China's state asset watchdog yesterday said in an online statement it is investigating the oil option trading of some state-owned enterprises, and it encouraged these firms to use legal measures to minimize potential losses from the transactions.
The statement came after an August 28 report of Caijing Magazine said the State-owned Assets Supervision and Administration Commission had sent legal letters to six foreign banks saying that SOEs reserved the right to default on some derivatives contracts.
Yesterday's statement confirmed that some SOEs had previously sent letters to their trading counterparts concerning oil structured options trading. These state firms said they would reserve their rights of recourse as an internal investigation into the trading is under way, according to the statement.

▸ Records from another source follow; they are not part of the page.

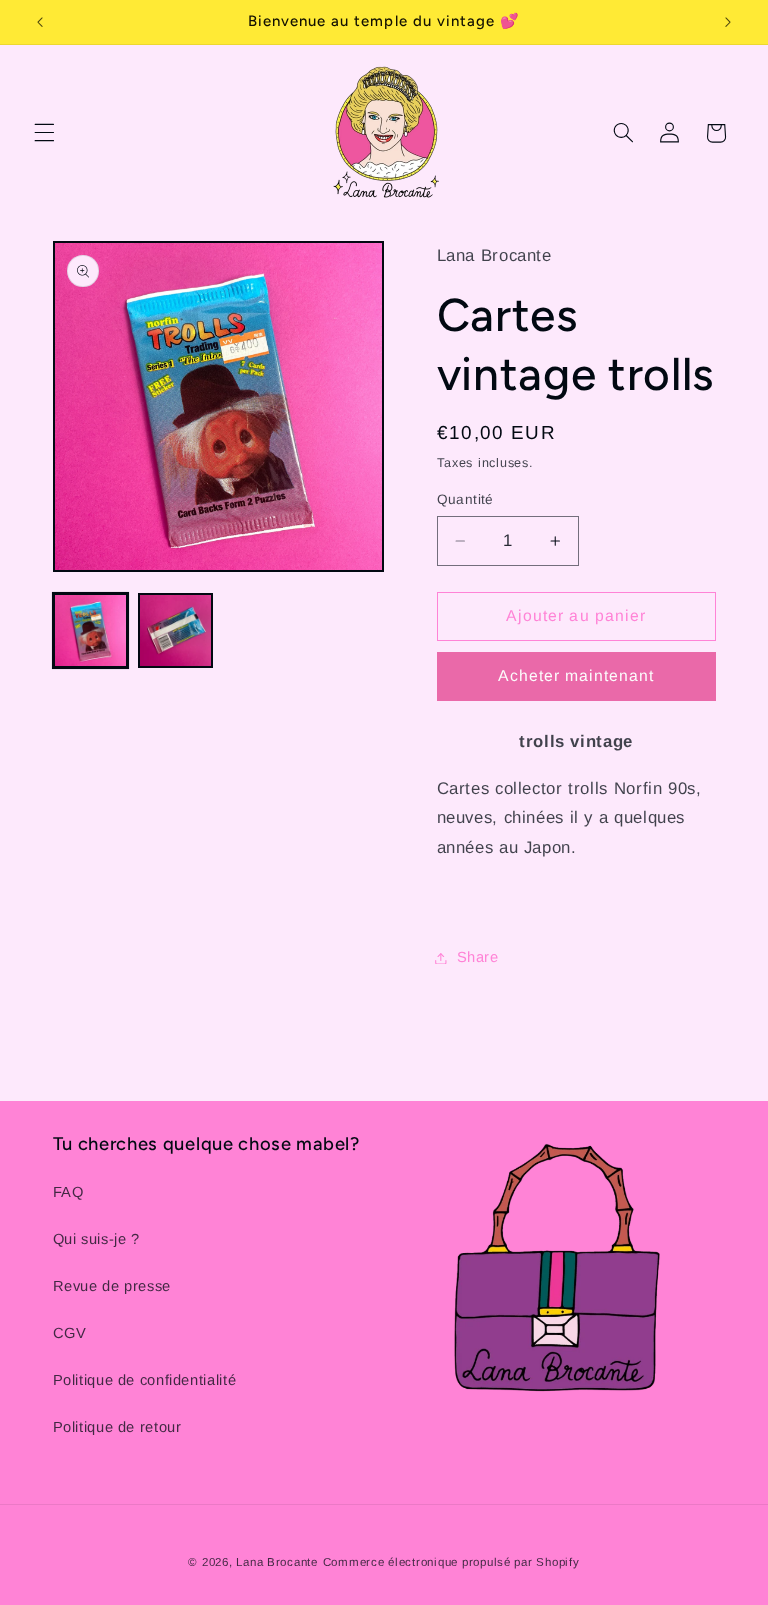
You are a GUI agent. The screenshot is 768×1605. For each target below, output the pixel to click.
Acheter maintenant (576, 675)
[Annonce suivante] (728, 22)
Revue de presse (112, 1286)
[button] (44, 133)
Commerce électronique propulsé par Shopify (451, 1562)
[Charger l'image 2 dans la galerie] (175, 630)
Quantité (465, 499)
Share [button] (478, 957)
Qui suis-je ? (96, 1239)
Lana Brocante (277, 1562)
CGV (70, 1333)
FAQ (68, 1192)
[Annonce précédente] (40, 22)
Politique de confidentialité (145, 1380)
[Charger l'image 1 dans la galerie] (90, 630)
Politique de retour (117, 1427)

The SASAC said this is "a very normal action" for companies to use legal tools to safeguard their rights and interests in commercial activities. It said it is paying close attention and called on these firms to support the action.
The SASAC said it would "support companies to minimize losses and safeguard their rights through negotiations and holdings management."
The SASAC said it also "reserves the right to take further legal actions, such as to launch legal suits."
It did not specify the names of firms or foreign banks that are involved.
A total of 28 SOEs that are under SASAC's supervision have been trading in financial derivatives, and many of them have made losses from such transactions, according to the SASAC statistics.
The SASAC also said it had repeatedly prohibited SOEs from speculating in derivatives. It had also reminded them to be careful when trading in them.